◆ **Instructions**
a - Extract the pharmacy passage from "I can't tell" to "product and dosage.".
b - Decide whether each statement agrees with the pharmacy passage, giving yes or no and the deciding words quoted from it. (i) The ProCrit order picked up from CVS included syringes. (ii) The pharmacist's assistant handed over intramuscular syringes rather than sub-q ones. (iii) The prescribing doctor is located in the same city as the pharmacy.

◆ **Passage to read**
»»
I can't tell you the number of times that various pharmacies have messed up Joe's prescriptions. That includes CVS as well as Medco Health (mail order) and Accredo (specialized medications).
It is one of the most frustrating things we have to deal with. It is an area of constant vigilance, checking and rechecking, varifying delivery dates, getting tracking numbers, then when the drug arrives, checking for the proper product and dosage.
When Joe started out with ProCrit, I picked up the order from CVS and it was just a bunch of little vials. This is an injectable medication. So I asked jokingly if Joe was supposed to drink the vial because there were no syringes included. They are supposedly a "go-with" item with this medication along with a sharps container, under our prescription plan. The pharmacist's assistant was very annoyed with me for asking this question. She made a whole lot of phone calls and finally got the syringes for me. She gave me the intramuscular syringes instead of the sub-q ones. When I complained about the oversized syringes, she wouldn't help me out. I had to call Joe's doctor and get a hurry-up order called in for the proper size. She knew it was wrong I'm quite sure, and could have corrected it with the prescribing doctor who is in a different city, but she didn't.
««
Pixel coordinate grounding data
»»
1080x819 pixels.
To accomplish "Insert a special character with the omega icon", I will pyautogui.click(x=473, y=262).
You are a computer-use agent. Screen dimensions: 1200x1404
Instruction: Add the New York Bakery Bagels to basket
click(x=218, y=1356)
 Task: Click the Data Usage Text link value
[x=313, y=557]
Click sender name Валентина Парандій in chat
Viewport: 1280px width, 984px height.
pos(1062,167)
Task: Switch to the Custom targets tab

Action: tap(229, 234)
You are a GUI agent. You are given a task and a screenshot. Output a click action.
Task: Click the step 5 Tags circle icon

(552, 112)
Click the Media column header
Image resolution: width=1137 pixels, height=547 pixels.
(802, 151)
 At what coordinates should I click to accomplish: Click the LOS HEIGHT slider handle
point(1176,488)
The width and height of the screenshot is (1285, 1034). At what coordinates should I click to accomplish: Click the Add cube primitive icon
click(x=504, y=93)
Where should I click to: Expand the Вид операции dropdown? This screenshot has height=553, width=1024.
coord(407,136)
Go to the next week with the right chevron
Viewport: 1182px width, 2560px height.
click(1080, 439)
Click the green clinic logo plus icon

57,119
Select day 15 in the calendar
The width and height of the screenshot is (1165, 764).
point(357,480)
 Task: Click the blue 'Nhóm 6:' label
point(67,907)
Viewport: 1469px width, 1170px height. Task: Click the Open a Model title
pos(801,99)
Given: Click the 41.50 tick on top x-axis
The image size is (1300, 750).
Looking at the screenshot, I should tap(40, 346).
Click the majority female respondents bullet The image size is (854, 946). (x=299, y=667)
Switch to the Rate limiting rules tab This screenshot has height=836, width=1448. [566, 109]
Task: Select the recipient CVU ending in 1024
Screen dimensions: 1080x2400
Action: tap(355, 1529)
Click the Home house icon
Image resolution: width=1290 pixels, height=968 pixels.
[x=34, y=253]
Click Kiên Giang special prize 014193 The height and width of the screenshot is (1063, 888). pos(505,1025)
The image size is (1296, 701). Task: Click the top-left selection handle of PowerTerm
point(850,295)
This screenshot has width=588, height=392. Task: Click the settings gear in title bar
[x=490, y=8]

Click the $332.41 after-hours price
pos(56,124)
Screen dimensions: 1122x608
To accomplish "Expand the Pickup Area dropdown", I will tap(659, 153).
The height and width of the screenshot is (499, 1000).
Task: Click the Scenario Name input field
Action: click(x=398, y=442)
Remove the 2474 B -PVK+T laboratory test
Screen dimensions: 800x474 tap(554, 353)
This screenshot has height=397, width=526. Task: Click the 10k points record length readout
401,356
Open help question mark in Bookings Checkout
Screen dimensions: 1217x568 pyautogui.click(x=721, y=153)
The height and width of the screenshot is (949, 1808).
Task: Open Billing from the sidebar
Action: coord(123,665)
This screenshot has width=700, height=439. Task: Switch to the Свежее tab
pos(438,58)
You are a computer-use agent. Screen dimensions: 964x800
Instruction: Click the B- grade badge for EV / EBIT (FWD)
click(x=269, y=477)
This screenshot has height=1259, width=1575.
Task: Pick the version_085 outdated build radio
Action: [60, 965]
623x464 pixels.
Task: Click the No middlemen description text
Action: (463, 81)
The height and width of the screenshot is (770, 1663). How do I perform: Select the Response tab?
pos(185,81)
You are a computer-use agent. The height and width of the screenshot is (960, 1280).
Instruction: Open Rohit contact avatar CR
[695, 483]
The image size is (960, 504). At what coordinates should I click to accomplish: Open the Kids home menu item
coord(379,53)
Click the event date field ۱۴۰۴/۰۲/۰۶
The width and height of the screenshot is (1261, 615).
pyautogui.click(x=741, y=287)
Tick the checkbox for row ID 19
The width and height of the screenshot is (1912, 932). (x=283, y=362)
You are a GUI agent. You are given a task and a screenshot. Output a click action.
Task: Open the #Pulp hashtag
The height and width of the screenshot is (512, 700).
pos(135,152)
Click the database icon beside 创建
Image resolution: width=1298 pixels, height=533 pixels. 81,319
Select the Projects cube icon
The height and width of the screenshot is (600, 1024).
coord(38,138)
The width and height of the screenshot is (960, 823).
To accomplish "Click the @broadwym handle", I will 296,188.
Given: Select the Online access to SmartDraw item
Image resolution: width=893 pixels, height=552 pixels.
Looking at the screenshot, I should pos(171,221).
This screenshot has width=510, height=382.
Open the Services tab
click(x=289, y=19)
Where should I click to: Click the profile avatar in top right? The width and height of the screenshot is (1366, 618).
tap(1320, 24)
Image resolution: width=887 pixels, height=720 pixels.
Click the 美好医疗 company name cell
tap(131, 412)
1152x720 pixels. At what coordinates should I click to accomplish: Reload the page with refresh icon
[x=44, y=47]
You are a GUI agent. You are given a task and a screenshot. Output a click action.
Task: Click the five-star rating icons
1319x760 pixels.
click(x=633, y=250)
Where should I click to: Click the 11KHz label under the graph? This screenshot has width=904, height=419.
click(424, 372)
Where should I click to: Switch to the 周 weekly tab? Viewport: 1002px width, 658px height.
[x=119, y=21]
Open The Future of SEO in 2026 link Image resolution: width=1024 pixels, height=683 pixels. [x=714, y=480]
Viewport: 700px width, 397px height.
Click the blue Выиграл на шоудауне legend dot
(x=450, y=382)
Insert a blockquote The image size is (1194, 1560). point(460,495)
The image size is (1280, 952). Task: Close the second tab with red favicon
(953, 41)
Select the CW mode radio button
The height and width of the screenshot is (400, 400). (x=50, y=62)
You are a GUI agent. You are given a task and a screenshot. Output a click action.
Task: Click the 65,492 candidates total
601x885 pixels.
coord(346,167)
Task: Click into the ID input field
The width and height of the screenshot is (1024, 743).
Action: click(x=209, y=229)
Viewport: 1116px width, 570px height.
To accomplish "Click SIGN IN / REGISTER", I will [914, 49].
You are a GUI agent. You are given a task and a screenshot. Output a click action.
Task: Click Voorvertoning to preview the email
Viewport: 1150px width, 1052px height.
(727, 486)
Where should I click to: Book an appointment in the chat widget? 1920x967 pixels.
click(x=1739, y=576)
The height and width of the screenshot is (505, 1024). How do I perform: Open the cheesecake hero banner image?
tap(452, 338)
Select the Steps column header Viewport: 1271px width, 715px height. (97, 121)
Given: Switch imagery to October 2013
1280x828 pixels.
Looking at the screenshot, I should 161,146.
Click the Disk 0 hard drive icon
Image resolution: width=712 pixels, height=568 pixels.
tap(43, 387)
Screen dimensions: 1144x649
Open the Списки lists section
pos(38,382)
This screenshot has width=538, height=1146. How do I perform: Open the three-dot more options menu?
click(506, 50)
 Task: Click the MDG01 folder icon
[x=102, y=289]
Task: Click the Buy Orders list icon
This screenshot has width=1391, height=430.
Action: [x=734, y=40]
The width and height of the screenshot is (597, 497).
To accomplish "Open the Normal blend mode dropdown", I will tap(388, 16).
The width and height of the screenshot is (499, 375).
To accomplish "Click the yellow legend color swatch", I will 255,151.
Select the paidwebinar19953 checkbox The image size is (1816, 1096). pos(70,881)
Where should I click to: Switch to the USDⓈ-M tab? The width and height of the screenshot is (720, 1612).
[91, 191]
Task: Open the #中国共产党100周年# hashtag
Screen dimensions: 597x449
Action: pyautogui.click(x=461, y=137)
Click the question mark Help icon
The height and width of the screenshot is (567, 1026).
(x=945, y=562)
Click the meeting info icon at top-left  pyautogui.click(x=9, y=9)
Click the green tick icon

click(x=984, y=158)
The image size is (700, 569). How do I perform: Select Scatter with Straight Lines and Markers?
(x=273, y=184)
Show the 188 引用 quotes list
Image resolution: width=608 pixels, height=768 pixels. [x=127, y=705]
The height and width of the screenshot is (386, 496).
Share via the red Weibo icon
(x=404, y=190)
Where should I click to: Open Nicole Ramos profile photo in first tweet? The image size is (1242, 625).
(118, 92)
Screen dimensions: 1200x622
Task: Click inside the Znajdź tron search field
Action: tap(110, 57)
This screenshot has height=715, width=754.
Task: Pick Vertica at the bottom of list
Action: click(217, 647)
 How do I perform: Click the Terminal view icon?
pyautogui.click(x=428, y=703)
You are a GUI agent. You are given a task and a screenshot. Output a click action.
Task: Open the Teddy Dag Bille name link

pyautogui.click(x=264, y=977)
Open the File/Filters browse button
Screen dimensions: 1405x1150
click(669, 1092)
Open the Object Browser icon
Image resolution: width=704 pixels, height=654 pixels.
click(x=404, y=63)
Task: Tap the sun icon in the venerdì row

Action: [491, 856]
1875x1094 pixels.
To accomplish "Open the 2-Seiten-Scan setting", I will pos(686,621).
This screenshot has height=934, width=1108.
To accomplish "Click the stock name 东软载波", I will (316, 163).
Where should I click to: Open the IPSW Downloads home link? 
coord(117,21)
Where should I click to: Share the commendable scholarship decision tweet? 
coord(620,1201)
««
◆ **Outputs in order**
a -
I can't tell you the number of times that various pharmacies have messed up Joe's prescriptions. That includes CVS as well as Medco Health (mail order) and Accredo (specialized medications).
It is one of the most frustrating things we have to deal with. It is an area of constant vigilance, checking and rechecking, varifying delivery dates, getting tracking numbers, then when the drug arrives, checking for the proper product and dosage.

b -
(i) No: "there were no syringes included."
(ii) Yes: "She gave me the intramuscular syringes instead of the sub-q ones."
(iii) No: "the prescribing doctor who is in a different city"